Despite all our efforts to provide the best health care, we face many challenges due to our lack of resources. It is particularly difficult to see a child have a less of a positive outcome simply because we have no access to certain medications, or that we don't have equipment to do diagnostic tests or to provide life support in critical conditions. At times we have had to send patients home with nothing but our sincerest apologies to offer, as we have no other means to further provide treatment. This is heart-breaking especially knowing that in developed countries, these children will have had a completely different outcome. 
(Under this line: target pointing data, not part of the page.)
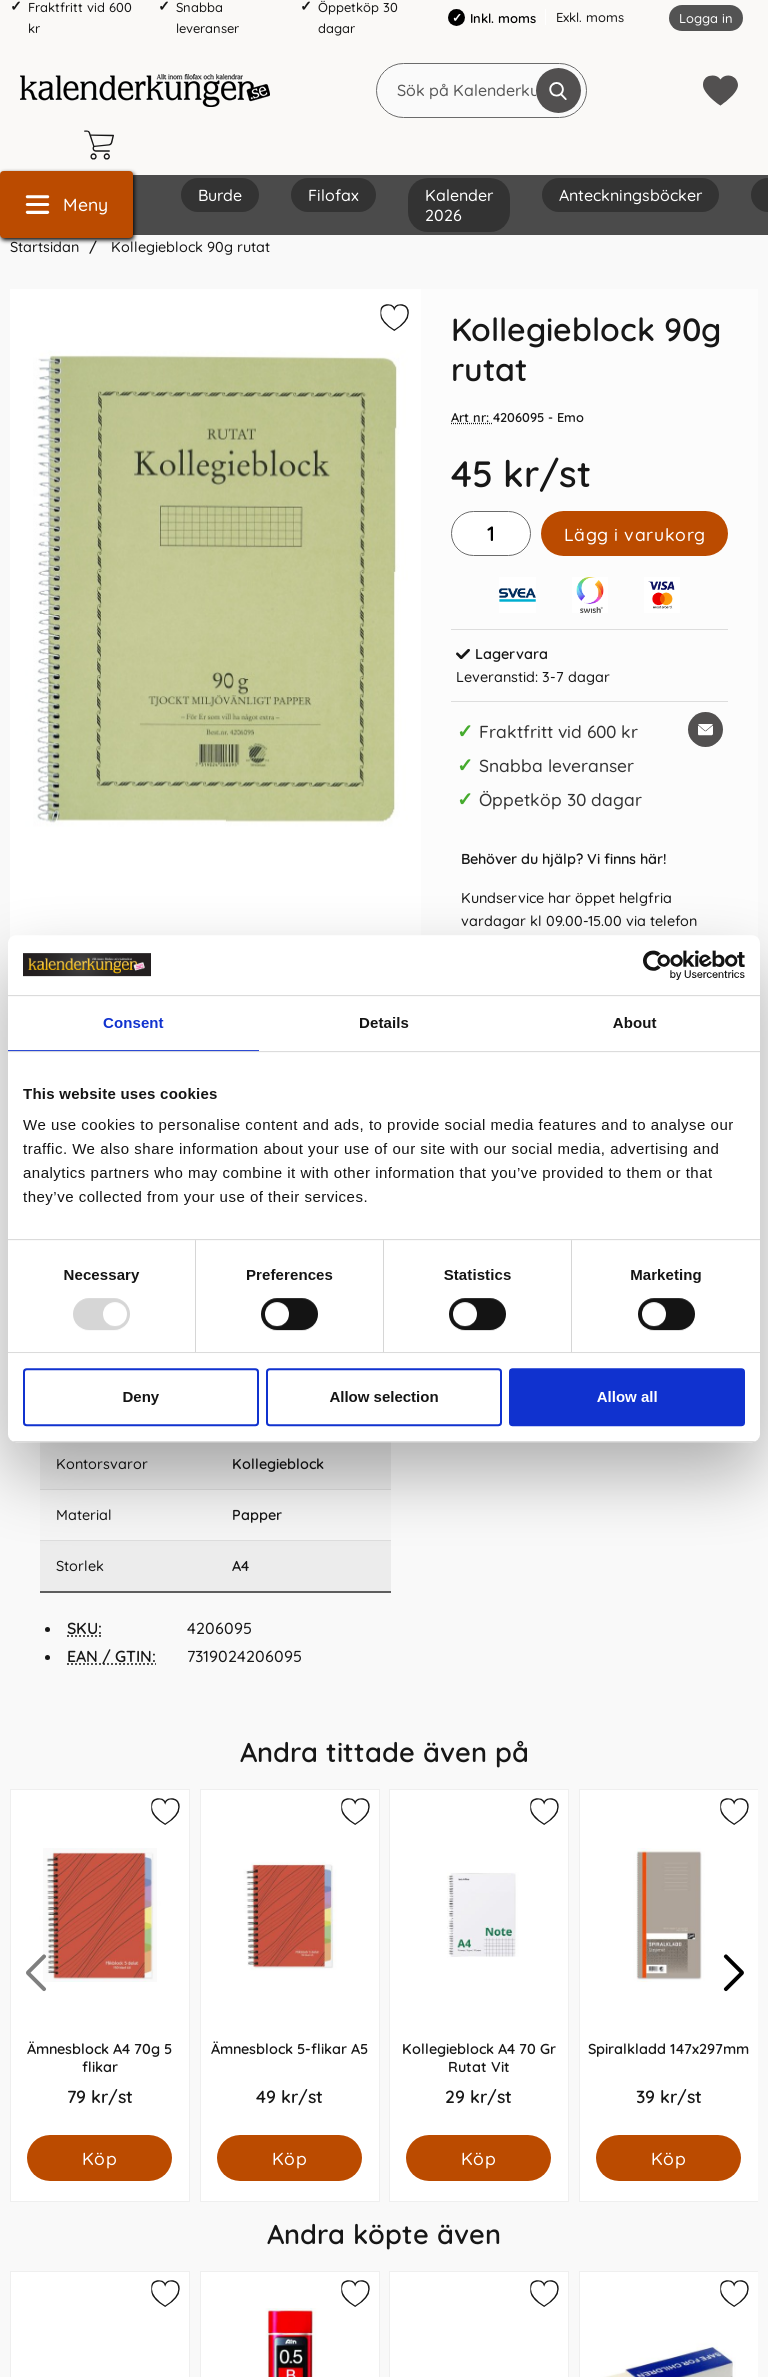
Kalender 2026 (459, 205)
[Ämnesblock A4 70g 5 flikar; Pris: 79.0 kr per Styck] (100, 1962)
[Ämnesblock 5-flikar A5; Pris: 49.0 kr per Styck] (290, 1962)
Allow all (627, 1396)
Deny (140, 1396)
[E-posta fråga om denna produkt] (705, 729)
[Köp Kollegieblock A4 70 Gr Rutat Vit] (478, 2158)
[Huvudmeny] (66, 204)
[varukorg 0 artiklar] (104, 145)
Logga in (706, 18)
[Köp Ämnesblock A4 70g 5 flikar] (99, 2158)
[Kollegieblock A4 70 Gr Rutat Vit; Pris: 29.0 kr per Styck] (479, 1962)
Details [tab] (384, 1022)
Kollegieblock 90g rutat (188, 247)
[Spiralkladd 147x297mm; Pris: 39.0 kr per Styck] (669, 1962)
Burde (220, 195)
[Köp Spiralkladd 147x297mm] (668, 2158)
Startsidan (44, 247)
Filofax (333, 195)
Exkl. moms (590, 17)
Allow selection (383, 1396)
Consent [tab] (133, 1022)
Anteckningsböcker (630, 195)
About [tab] (635, 1022)
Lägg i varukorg (635, 534)
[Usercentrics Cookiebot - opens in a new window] (657, 965)
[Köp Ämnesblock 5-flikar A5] (289, 2158)
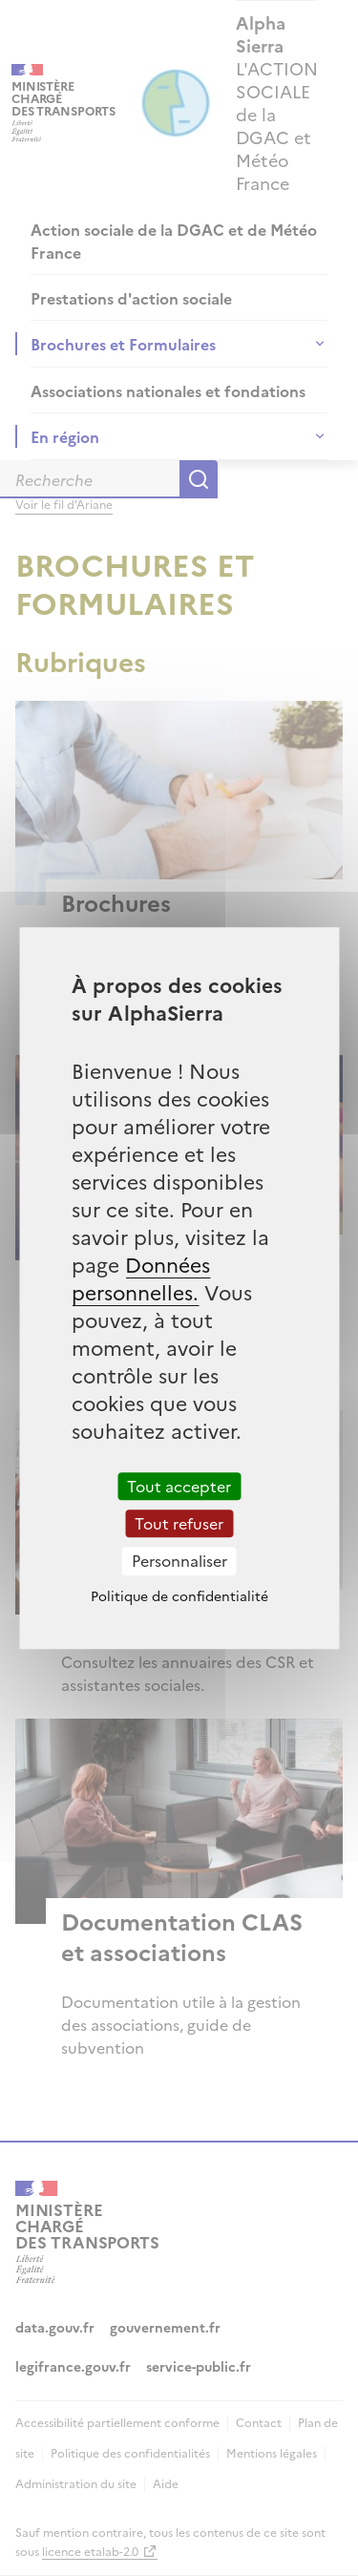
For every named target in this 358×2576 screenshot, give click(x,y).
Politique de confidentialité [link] (179, 1595)
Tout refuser (179, 1522)
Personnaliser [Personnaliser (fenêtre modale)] (179, 1561)
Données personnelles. (141, 1277)
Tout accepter (179, 1485)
Despite this, I have witnessed many patients recover and defy poor prognosis which I can only describe as something short of a miracle.

There is no doubt that the hospital gives many of the Laos children the opportunity and chance in life that they would otherwise have not received. There is a real sense of sincere gratitude from the parents/families of the children we see. A refreshing change from what seems like a growing culture of entitlement often seen in more developed countries. 

One of the most challenging aspects of the job was communicating with both the staff and the families. I knew I needed to adapt my way of communicating in way that is respectful and sensitive to each individual's level of understanding of English. I quickly learned a few common Laos phrases and with some help from the Laos staff, was able to communicate effectively in the best way I could. The families and the children also got a laugh out of my accent and more often than not my mispronunciation of words! However, they are more than appreciative with my efforts to learn their language. And with my broken Lao and strange "phalang" (foreigner) accent the locals are quick to respond “boh pan yang" translating to "no worries"!

Coming here has opened my eyes to different forms of health care and the ability for people to make the most of what they have.

This has truly been a life changing experience for me and one that I will forever remember. I go home with the knowledge that this experience has helped me develop professionally and more importantly I feel I have grown as a person and gained lifelong friends along the way.

I feel grateful for the support and encouragement I received from families, friends and colleagues who made this journey possible.  I am humbled by this experience knowing that in some small way I have contributed in making a difference in this small corner of the world. I strongly encourage others to take the leap and volunteer.